We also observe tensions that providers, organizations, and the field struggle to resolve. Providers try to keep interventions long enough to be effective, but not too long that they discourage clients from attending. Programs need to ensure staff are culturally competent and at the same time have the expertise to deal with more intensive issues, like domestic violence, depression, or substance abuse. And the field grapples with whether and how curricula should be adapted to meet clients’ needs, while at the same time ensuring interventions are implemented consistently enough to be effective.
Based on these findings, we propose a framework through which parties interested in the expansion of marriage programming might view the current landscape and its implications for future initiatives. Our framework proposes combining the expertise of providers currently providing marriage services with that of providers currently serving low-income populations. Both sets of providers bring tremendous strengths to this endeavor, and combining their expertise and capacity to provide services presents rich opportunities to develop new programs and expand current service delivery systems. At the same time, the framework incorporates the unique issues that present challenges to this merger. Understanding different perspectives, building new skills, and accommodating constraints will be essential to a successful merger.

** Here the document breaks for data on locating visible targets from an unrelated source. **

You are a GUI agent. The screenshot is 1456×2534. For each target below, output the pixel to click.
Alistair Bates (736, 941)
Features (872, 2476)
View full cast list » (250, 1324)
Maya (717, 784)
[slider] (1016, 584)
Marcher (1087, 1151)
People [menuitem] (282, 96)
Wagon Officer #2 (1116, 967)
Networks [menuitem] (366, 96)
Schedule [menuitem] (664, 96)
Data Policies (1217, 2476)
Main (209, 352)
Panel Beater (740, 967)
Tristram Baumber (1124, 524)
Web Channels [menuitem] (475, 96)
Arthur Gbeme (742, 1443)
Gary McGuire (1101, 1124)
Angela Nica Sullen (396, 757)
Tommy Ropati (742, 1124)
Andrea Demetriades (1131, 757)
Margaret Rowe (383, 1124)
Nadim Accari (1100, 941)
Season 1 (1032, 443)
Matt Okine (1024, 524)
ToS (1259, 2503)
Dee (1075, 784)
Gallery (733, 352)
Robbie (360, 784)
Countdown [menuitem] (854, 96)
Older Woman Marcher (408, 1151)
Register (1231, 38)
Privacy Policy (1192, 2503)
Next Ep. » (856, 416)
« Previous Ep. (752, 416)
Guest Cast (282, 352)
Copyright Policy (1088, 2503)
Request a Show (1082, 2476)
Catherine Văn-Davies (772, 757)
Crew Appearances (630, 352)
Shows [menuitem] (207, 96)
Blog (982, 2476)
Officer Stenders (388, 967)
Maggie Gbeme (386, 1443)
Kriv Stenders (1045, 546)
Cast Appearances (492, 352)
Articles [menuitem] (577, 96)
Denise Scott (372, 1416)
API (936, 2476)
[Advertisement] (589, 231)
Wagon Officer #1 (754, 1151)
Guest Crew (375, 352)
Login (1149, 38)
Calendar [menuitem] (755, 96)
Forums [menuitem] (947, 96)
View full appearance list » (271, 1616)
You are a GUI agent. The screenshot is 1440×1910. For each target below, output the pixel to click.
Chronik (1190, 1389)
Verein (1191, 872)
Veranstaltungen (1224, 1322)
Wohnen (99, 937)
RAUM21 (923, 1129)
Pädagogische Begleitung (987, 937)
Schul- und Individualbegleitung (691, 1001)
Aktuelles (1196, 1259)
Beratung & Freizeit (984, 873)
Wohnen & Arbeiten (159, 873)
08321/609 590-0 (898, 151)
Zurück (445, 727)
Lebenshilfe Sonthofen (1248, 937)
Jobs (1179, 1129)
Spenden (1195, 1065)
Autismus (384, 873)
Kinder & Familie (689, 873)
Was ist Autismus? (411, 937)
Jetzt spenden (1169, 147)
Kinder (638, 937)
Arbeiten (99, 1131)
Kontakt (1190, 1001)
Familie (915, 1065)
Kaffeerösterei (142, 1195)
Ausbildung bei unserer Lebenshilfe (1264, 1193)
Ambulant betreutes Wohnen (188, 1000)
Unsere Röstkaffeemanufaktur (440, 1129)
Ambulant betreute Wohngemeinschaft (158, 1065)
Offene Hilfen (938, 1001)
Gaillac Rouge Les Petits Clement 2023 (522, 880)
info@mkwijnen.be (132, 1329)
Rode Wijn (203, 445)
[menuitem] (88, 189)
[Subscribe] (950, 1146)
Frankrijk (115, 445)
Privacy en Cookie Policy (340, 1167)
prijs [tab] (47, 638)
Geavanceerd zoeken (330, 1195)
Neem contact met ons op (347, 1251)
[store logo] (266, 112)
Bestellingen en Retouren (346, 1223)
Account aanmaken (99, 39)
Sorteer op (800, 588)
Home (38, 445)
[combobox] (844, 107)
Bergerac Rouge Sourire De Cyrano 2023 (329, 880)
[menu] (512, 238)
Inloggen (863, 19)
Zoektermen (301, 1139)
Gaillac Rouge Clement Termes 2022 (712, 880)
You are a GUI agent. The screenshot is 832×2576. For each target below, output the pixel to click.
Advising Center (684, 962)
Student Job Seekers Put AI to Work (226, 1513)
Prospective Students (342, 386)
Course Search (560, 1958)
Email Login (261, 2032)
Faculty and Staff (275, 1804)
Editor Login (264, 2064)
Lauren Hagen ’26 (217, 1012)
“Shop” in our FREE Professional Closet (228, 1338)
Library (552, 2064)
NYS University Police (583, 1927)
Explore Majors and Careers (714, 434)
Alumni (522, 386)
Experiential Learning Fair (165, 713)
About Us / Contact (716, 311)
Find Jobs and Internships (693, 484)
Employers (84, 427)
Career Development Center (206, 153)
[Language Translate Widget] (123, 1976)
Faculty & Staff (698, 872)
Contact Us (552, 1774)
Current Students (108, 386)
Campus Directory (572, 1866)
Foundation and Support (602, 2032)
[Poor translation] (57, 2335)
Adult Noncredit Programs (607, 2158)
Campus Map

Finally, high quality evaluations of marriage programs will also be vital to informing these efforts. Currently, rigorous evaluation of marriage services in a field setting is rare. And among the research of marriage programming in a laboratory setting, many evaluations still do not create control groups, use pure random assignment, or conduct long-term follow-up with participants. Thus, the research in this field is still not definitive about the long-term effectiveness of marriage programs for couples. If political support is to be garnered for these programs, evidence that they work and in which circumstances and for which populations will be critical. Well-designed and implemented evaluations will be necessary to building this knowledge base.